[Available data]

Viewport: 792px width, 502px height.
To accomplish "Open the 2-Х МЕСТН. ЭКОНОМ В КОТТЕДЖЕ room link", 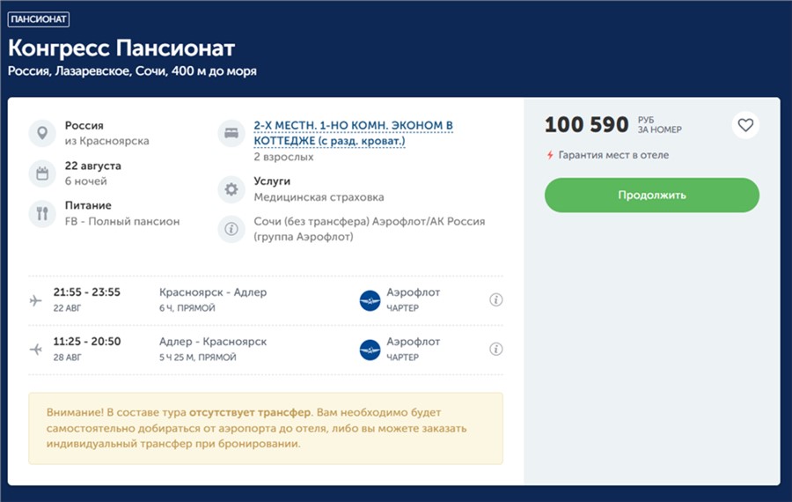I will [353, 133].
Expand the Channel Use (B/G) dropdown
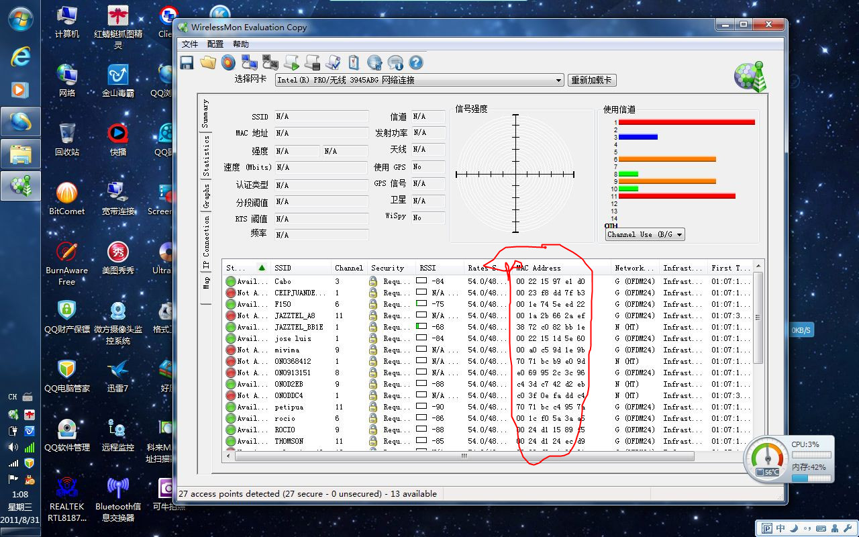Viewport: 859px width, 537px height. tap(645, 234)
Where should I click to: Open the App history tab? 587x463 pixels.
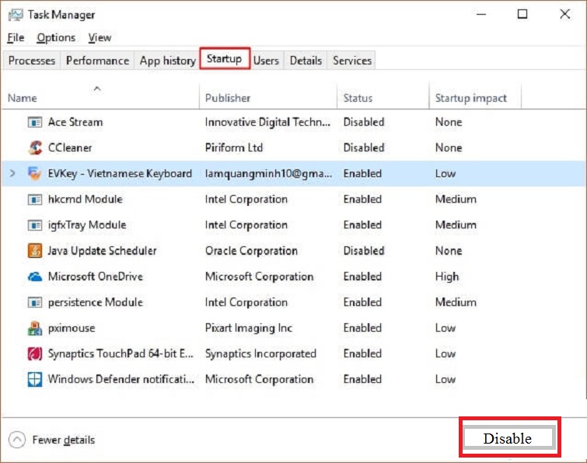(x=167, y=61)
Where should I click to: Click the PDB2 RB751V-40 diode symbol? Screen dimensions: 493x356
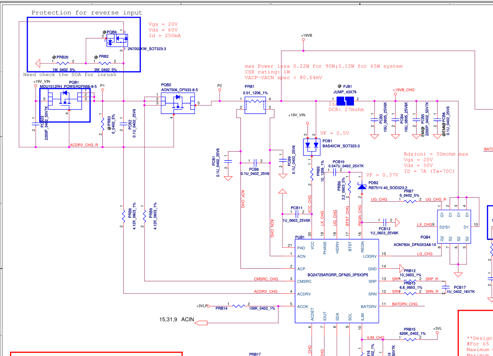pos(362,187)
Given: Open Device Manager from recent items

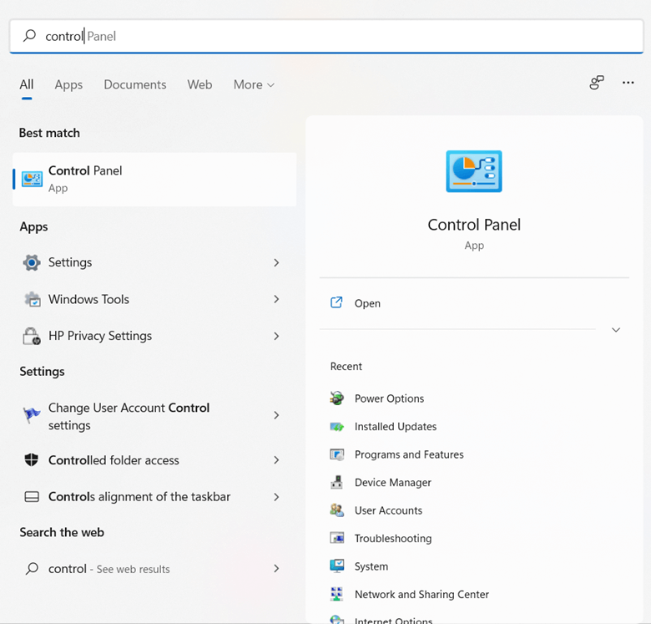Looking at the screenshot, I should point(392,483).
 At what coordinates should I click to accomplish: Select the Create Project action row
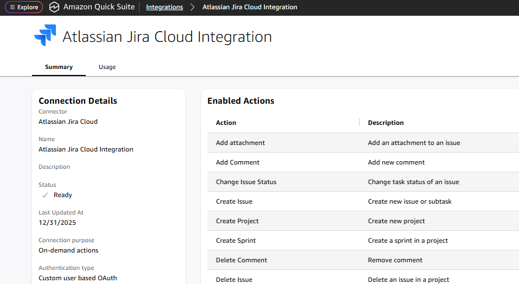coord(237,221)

[Task instructions] Restate word for word the records, beginning at the line that contains "Where should I click to: Open" and continuing through the end of the records. Leave the pictures out of your answer.

[Solution for this problem]
Where should I click to: Open the App history tab? 587x463 pixels.
(x=167, y=61)
Where should I click to: Click the PDB2 RB751V-40 diode symbol? Screen dimensions: 493x356
pos(362,187)
Given: Open Device Manager from recent items

Looking at the screenshot, I should point(392,483).
 At what coordinates should I click to accomplish: Select the Create Project action row
coord(237,221)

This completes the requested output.